⟨
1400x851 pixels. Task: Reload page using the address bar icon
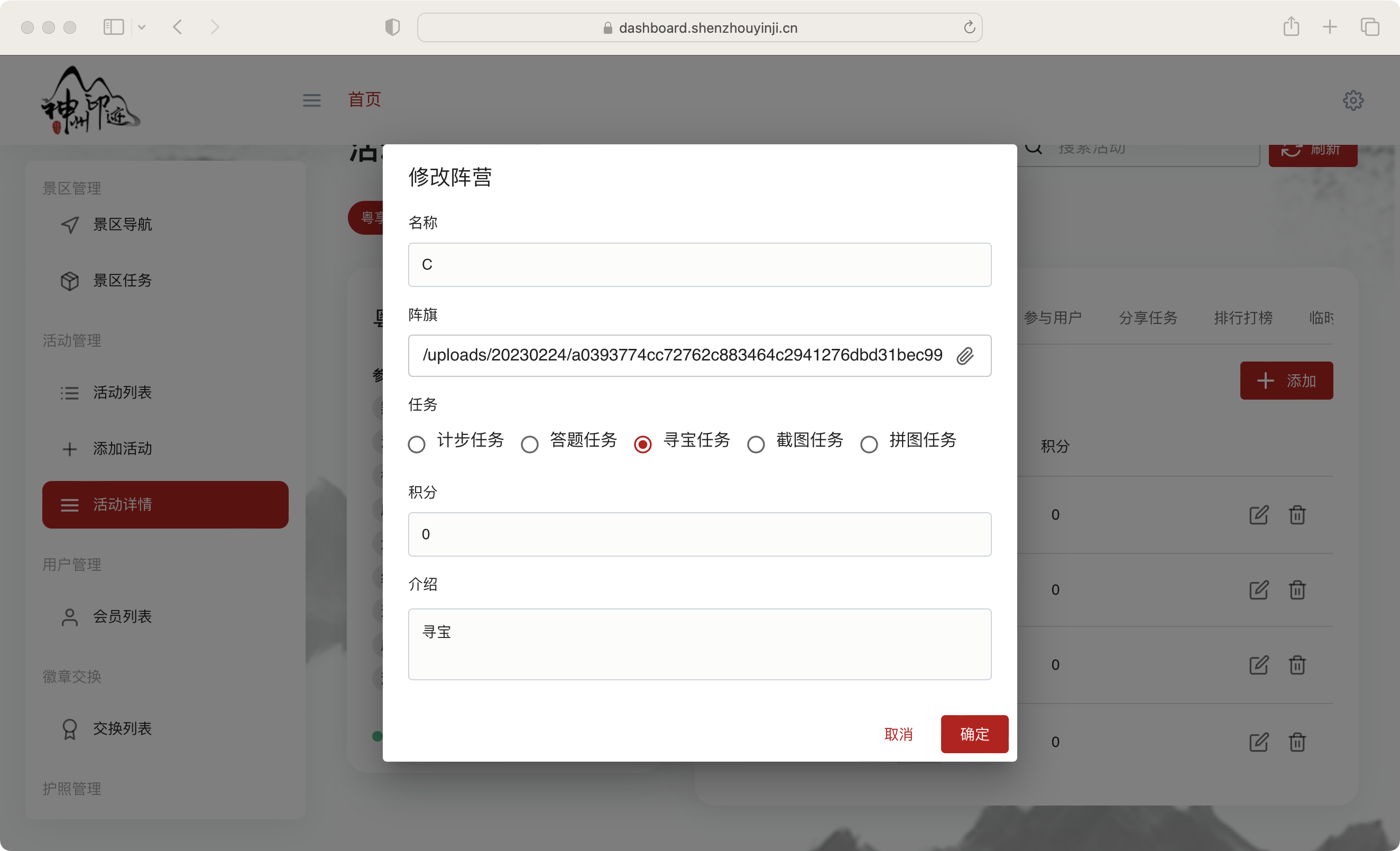(x=969, y=27)
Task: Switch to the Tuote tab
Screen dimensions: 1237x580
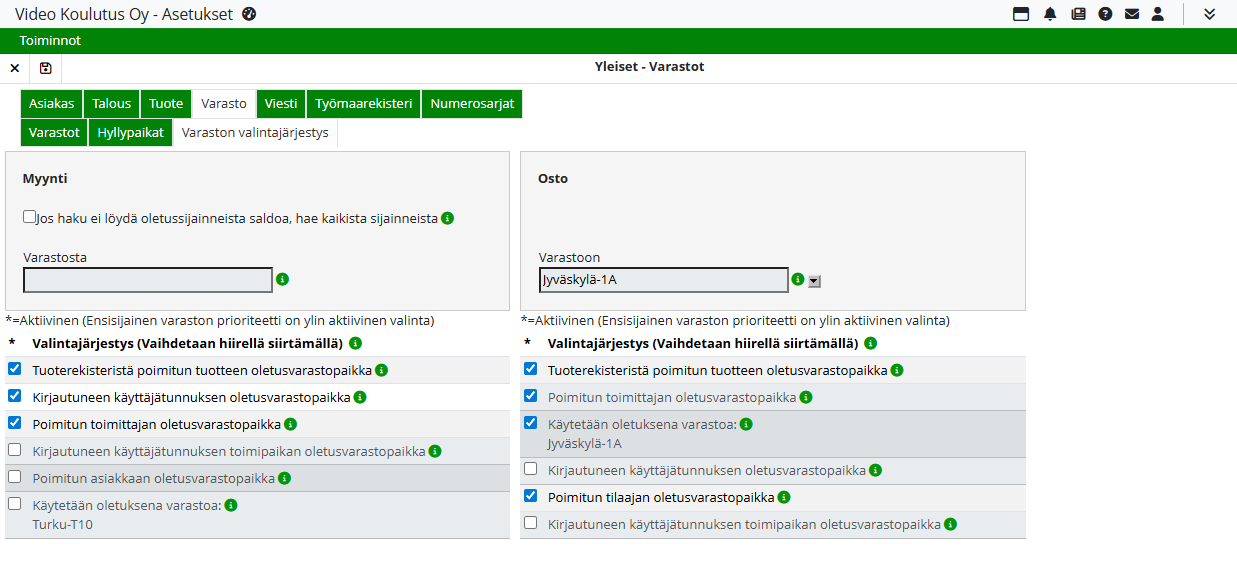Action: [166, 104]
⟩
# [Given exercise]
Format every line of the listing above as a numbered list, skipping any blank lines. Leave the pictures out of your answer.

# [Final result]
1. 1400x851 pixels. Task: Reload page using the address bar icon
2. (x=969, y=27)
3. Task: Switch to the Tuote tab
4. Screen dimensions: 1237x580
5. Action: [166, 104]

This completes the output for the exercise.